La réforme fiscale comprend un passage qui, aux yeux du camp syndical, risque de tourner au désavantage des travailleurs frontaliers. La mobilisation est lancée.
Le passage en question de la réforme fiscale, qui doit entrer en vigueur le 1er janvier 2017, est jusqu’à présent passé quasi inaperçu au Luxembourg. Cela risque de changer dans les heures et jours à venir. Un papier publié lundi sur le site de nos confrères sarrois du Saarländischer Rundfunk (SR) dévoile en effet le risque qui guette les travailleurs frontaliers avec cette réforme. En l’absence du respect de conditions bien définies, ils seront imposés à partir de 2018 dans la classe 1 (célibataires), indépendamment de leur statut matrimonial. À la clé, le montant des impôts à payer sur leurs revenus risque donc sensiblement d’augmenter, alors qu’à la base la réforme fiscale vise à alléger la facture des contribuables, qu’ils soient résidents ou frontaliers.
Cette nouvelle disposition pourrait donc bien avoir l’effet d’une bombe à retardement. Le camp syndical se rend tout doucement à l’évidence. «Le passage en question nous avait déjà sauté aux yeux lors d’une première analyse sommaire du texte. C’est maintenant, lors des travaux au niveau de la Chambre des salariés pour aviser la réforme fiscale, que les inquiétudes sont devenues plus importantes», note le secrétaire général adjoint du LCGB, Christophe Knebeler.
Même si l’effet de la nouvelle disposition est à relativiser, principalement en raison d’une dérogation prévue par le texte de réforme, le camp syndical redoute que ce seront à nouveau les frontaliers qui seront amenés à boire la tasse. «Les effets de la réforme fiscale en ce qui concerne l’allègement de l’imposition risquent de s’envoler avec cette nouvelle disposition», met en garde Christophe Knebeler.
Entrevue demandée d’urgence avec Pierre Gramegna
Dans le camp de l’OGBL, l’agitation est également importante. Une entrevue a été demandée d’urgence avec le ministre des Finances, Pierre Gramegna, afin de clarifier ce point, qui poursuit à la base un objectif équitable.
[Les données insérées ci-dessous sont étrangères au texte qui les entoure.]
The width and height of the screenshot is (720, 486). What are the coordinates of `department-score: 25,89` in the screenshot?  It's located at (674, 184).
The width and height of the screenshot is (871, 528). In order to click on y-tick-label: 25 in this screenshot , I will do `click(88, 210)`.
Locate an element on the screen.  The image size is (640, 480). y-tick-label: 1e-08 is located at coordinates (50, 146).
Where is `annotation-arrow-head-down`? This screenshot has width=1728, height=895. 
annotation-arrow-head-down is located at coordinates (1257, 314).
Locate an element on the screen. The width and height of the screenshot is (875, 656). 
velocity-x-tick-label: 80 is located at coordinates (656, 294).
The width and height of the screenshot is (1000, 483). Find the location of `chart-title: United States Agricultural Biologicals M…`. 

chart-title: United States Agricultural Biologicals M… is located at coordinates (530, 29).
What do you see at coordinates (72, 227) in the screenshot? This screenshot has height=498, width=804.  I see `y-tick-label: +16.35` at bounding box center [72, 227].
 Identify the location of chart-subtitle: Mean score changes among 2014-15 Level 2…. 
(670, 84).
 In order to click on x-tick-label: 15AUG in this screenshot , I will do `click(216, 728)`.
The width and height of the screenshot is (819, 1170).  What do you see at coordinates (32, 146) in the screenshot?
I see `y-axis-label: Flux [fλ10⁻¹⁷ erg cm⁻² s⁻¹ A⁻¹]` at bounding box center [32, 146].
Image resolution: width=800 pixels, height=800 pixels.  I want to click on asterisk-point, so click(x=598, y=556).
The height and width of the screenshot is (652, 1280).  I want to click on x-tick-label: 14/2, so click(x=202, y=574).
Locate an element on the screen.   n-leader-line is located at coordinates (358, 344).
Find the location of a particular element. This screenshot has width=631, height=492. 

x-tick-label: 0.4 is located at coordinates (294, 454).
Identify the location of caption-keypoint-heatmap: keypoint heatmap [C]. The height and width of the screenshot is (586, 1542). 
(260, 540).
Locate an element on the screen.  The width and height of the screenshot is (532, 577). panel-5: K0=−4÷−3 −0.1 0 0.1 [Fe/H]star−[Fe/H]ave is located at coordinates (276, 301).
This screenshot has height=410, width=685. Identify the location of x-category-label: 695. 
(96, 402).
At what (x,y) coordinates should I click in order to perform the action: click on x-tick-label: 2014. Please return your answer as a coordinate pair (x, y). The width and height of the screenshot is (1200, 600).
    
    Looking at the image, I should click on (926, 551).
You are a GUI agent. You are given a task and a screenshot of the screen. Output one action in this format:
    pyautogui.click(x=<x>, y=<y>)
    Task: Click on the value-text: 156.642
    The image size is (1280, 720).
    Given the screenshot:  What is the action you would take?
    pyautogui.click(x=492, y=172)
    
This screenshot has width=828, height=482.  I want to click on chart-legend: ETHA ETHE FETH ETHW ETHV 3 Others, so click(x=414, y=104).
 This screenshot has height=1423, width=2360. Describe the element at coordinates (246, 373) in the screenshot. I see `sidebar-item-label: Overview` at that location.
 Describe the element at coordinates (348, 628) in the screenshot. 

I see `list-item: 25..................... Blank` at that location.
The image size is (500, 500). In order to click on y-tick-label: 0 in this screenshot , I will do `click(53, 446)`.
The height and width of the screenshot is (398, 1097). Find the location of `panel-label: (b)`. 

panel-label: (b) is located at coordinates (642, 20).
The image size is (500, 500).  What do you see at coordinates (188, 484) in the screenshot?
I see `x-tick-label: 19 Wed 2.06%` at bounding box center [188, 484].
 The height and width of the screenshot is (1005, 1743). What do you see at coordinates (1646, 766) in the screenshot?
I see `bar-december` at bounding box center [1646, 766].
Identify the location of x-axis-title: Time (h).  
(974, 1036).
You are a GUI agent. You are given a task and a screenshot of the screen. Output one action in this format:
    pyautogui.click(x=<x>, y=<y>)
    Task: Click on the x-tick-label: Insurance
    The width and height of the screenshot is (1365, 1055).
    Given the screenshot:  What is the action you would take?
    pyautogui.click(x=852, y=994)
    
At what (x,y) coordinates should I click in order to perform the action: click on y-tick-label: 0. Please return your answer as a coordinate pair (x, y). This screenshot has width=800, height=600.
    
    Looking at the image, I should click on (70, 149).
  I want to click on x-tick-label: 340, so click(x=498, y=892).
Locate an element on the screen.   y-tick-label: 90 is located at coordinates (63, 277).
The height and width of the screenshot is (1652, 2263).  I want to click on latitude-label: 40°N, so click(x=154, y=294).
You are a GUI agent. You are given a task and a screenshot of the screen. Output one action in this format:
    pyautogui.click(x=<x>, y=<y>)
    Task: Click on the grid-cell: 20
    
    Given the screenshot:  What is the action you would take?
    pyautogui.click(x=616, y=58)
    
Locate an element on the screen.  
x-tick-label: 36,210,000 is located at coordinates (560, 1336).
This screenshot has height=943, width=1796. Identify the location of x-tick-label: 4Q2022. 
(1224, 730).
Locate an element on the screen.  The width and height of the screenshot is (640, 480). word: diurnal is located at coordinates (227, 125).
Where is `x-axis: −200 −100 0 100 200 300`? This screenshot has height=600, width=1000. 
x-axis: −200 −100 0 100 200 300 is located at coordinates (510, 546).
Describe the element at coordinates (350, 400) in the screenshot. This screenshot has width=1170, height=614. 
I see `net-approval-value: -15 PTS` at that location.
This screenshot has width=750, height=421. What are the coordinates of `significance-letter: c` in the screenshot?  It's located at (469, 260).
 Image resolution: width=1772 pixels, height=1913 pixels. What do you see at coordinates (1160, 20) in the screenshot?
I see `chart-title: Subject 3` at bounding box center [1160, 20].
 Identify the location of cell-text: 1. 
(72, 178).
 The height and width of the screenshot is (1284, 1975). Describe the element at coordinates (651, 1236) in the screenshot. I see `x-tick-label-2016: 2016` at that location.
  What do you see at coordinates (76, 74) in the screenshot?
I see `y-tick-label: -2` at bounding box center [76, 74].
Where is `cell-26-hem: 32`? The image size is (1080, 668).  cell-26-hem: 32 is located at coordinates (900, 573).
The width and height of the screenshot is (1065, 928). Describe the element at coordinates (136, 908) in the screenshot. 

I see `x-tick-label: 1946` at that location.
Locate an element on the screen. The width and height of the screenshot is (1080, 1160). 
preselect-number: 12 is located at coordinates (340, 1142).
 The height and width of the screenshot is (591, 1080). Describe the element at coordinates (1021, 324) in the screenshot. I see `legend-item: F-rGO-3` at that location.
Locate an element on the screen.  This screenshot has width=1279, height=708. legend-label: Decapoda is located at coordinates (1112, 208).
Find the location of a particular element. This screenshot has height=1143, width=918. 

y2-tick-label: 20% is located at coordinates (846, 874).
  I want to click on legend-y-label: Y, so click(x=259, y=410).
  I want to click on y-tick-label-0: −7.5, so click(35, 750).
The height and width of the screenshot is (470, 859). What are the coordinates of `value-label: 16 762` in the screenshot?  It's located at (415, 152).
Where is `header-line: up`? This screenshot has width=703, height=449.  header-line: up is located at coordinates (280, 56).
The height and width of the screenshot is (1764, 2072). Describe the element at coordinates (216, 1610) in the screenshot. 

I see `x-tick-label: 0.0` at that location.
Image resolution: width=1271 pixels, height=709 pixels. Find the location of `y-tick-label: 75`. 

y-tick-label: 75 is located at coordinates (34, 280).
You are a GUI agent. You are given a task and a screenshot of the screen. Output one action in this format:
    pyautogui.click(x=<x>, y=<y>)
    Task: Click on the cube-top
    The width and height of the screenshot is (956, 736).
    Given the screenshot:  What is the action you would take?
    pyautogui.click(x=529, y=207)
«La réforme fiscale tend à assurer un traitement fiscal égal entre résidents et non-résidents», souligne ainsi l’exposé des motifs du texte de réforme. «L’imposition des contribuables non résidents mariés est remaniée pour permettre d’accorder, dès l’émission de la fiche de retenue (…) le taux d’impôt qui prend en considération l’intégralité des revenus du ménage tout en exonérant bien entendu les revenus dont le droit d’imposition appartient à l’État de résidence du frontalier selon les dispositions de la convention bilatérale contre les doubles impositions respectives», poursuit le texte de loi.
Si l’on pousse l’analyse plus loin, cette volonté de rendre plus équitable l’imposition des résidents et non-résidents risque cependant de coûter cher aux travailleurs frontaliers. «Un frontalier dont l’épouse travaille en Allemagne devra également déclarer ce revenu. Le revenu total servira de base à la définition du taux d’imposition, qui en fin de compte risque d’être plus élevé. En plus, le fait que le revenu allemand est imposé de son côté plus lourdement qu’au Luxembourg n’entre pas en ligne de compte. Le dilemme est donc total : aussi bien le passage à la classe 1 que le nouveau calcul du taux d’imposition pour demeurer dans la classe 2 risque de pénaliser le travailleur frontalier», note Christophe Knebeler.
Bien d’autres questions se posent encore dans cet épineux dossier. Il est à espérer que le camp politique clarifiera rapidement les choses, et ce avant l’envoi des lettres d’information aux personnes concernées, prévues dans le courant de l’année 2017.